# PROBLEM TO SOLVE:
Can you reproduce verbatim the entries from the line that contains "Toggle the Remember me checkbox" through the line that contains "click(1172, 176)", including both of those lines?

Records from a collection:
++++++
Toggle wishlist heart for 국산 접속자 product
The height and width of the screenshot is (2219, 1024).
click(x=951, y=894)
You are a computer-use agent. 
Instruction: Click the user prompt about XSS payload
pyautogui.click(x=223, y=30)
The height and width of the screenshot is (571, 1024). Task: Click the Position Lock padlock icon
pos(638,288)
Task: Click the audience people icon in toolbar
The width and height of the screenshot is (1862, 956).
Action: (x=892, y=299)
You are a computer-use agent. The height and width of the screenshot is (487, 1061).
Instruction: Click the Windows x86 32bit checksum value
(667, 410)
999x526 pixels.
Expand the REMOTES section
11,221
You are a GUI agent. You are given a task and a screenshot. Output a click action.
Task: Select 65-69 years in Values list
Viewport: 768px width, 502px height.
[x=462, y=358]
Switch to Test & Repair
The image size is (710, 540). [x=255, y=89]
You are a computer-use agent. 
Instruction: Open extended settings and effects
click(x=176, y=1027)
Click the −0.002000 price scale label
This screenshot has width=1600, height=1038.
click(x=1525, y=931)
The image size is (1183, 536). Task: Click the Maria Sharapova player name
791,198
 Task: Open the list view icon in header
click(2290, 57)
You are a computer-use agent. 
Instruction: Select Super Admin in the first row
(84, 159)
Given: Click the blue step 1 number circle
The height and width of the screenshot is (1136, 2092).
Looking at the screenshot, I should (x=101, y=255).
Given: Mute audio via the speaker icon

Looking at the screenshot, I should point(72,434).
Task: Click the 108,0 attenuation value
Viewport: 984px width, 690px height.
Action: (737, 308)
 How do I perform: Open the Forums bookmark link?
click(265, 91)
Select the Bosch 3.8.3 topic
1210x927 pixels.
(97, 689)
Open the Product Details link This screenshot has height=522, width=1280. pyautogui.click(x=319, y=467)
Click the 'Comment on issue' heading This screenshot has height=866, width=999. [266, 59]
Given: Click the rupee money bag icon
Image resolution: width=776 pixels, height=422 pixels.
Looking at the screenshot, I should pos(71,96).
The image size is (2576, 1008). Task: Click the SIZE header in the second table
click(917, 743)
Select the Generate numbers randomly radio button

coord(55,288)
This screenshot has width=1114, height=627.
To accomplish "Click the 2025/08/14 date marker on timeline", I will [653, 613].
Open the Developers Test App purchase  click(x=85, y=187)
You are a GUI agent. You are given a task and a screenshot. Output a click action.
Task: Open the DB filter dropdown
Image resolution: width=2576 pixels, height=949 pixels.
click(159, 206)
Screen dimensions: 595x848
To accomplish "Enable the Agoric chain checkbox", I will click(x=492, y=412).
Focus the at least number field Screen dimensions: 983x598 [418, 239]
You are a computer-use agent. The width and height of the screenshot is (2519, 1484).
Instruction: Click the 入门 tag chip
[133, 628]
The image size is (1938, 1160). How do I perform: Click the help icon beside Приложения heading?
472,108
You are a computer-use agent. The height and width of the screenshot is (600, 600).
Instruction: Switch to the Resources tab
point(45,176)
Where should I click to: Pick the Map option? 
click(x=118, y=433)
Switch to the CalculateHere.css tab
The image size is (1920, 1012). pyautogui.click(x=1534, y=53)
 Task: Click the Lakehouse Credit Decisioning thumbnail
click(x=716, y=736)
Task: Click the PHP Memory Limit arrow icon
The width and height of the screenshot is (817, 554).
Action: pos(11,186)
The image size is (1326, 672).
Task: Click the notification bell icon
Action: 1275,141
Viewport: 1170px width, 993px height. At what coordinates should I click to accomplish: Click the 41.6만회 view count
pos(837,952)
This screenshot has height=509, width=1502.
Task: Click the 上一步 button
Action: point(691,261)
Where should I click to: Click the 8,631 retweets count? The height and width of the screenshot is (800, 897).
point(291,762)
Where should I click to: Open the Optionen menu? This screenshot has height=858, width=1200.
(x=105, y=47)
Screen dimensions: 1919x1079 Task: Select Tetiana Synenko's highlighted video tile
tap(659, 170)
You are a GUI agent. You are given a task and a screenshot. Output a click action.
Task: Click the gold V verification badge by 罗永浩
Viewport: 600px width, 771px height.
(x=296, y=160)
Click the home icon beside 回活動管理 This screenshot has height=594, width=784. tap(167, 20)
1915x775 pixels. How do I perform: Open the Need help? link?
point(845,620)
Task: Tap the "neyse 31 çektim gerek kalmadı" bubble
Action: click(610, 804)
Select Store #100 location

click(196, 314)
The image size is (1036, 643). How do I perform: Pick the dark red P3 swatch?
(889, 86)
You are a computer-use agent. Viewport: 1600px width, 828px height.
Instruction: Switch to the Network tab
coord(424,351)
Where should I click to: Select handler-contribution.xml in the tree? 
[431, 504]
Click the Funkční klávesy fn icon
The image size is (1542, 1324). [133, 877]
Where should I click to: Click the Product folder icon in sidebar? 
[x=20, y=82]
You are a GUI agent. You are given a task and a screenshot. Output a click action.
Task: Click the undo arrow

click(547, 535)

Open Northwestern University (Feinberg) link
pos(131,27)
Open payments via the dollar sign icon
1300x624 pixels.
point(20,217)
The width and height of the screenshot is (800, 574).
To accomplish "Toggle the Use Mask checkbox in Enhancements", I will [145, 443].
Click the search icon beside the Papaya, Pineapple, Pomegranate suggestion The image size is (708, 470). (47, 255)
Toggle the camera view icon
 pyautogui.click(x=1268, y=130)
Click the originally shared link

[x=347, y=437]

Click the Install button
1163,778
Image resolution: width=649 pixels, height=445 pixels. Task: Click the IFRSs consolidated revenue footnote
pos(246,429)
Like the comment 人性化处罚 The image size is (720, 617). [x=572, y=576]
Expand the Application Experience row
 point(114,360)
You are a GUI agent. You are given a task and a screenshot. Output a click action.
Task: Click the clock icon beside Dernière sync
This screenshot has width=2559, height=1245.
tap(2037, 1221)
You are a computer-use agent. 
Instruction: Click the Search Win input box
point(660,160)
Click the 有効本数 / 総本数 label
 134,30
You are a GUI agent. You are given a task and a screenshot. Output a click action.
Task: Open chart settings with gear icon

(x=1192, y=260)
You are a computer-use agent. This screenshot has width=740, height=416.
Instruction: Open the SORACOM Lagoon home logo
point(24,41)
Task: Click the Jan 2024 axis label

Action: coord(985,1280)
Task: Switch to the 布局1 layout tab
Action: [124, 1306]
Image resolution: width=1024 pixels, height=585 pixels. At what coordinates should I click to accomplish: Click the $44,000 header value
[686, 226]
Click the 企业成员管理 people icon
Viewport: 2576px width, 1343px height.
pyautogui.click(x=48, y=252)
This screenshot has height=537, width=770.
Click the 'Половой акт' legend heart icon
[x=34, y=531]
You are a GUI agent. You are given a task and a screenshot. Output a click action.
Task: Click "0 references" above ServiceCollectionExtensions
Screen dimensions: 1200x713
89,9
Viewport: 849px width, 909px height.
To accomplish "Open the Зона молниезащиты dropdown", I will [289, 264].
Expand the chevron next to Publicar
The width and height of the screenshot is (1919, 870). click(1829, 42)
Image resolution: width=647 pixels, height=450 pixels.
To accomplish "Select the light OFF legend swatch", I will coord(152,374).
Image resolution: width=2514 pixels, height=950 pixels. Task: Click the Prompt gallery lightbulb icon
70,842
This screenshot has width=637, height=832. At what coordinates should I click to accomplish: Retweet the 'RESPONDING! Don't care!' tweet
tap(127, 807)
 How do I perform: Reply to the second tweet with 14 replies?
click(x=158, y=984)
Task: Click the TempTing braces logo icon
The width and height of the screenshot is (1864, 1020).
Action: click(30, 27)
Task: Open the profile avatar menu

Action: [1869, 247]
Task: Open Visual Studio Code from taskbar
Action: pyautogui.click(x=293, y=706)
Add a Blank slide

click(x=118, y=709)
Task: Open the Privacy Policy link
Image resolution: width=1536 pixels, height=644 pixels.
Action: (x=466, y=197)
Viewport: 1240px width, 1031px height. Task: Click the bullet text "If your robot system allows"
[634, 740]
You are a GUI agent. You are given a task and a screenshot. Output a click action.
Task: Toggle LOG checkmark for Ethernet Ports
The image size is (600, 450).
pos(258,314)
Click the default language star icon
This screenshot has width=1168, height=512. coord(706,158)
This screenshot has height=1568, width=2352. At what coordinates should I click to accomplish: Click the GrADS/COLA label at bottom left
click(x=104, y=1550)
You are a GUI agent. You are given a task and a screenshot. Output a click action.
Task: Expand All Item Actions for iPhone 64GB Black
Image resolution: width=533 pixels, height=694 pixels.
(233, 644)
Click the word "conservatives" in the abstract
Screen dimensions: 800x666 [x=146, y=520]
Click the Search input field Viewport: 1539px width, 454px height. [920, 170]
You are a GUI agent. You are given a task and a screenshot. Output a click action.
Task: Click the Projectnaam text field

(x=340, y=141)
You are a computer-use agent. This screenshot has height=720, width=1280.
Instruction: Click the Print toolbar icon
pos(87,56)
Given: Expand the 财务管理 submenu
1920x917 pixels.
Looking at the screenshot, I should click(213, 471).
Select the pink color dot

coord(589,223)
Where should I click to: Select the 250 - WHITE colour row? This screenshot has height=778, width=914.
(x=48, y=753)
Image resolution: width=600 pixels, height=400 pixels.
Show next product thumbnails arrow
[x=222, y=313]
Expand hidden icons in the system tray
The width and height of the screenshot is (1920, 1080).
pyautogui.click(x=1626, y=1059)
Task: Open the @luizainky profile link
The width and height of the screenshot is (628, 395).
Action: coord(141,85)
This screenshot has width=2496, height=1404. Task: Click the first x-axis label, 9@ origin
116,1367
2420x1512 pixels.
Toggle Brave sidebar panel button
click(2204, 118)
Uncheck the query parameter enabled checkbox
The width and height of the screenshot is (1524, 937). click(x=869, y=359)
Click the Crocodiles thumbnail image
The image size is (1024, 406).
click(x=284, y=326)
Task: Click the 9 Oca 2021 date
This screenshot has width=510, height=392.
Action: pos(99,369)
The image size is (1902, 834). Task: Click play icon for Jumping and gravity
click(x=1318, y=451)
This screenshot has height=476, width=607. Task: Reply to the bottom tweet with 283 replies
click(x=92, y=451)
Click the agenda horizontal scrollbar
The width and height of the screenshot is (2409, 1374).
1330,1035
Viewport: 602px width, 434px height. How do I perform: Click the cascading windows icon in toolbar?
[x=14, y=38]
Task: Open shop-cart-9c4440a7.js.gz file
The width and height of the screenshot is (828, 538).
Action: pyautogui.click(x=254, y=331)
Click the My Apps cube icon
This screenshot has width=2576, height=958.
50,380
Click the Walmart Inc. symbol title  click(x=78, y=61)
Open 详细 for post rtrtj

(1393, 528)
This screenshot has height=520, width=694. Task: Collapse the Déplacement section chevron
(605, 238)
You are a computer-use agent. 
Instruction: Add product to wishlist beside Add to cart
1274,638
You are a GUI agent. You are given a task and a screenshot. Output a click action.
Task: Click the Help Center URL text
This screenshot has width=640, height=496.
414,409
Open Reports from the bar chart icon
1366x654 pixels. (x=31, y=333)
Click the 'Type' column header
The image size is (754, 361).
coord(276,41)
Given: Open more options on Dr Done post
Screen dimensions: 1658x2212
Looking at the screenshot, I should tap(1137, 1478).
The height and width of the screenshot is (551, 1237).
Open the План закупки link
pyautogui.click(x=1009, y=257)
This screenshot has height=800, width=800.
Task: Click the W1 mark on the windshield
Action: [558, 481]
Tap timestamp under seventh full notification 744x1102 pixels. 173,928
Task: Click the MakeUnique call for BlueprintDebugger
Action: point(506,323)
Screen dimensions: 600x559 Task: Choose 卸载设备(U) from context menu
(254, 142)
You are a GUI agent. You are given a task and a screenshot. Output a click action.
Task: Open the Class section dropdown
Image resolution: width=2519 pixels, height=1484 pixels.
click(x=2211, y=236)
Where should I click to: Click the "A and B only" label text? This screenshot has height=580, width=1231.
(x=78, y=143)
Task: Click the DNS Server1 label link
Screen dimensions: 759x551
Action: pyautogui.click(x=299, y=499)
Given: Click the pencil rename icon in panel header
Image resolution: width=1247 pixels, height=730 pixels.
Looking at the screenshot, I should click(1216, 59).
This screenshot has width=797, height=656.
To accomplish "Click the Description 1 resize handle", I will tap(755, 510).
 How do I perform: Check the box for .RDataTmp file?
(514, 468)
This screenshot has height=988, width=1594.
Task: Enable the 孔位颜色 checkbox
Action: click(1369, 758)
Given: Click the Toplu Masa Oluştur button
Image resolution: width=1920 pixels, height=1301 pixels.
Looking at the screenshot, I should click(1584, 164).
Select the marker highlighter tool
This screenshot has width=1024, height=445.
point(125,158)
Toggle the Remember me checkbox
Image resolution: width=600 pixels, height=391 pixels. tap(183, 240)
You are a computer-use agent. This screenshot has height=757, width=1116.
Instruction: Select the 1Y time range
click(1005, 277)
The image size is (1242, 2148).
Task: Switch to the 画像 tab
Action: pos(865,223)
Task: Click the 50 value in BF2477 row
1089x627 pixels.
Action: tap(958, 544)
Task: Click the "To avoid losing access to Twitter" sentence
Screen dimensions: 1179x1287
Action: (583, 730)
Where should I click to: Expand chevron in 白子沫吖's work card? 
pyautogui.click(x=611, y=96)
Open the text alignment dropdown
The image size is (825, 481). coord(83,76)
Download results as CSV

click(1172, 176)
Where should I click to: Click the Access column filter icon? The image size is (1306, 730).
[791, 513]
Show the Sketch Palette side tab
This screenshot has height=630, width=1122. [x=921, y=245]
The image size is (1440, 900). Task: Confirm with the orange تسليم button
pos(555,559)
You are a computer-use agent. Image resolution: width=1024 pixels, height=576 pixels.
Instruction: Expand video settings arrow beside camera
++++++
# ANSWER TO THIS EXERCISE:
Toggle the Remember me checkbox
Image resolution: width=600 pixels, height=391 pixels. tap(183, 240)
You are a computer-use agent. This screenshot has height=757, width=1116.
Instruction: Select the 1Y time range
click(1005, 277)
The image size is (1242, 2148).
Task: Switch to the 画像 tab
Action: pos(865,223)
Task: Click the 50 value in BF2477 row
1089x627 pixels.
Action: tap(958, 544)
Task: Click the "To avoid losing access to Twitter" sentence
Screen dimensions: 1179x1287
Action: (583, 730)
Where should I click to: Expand chevron in 白子沫吖's work card? 
pyautogui.click(x=611, y=96)
Open the text alignment dropdown
The image size is (825, 481). coord(83,76)
Download results as CSV

click(1172, 176)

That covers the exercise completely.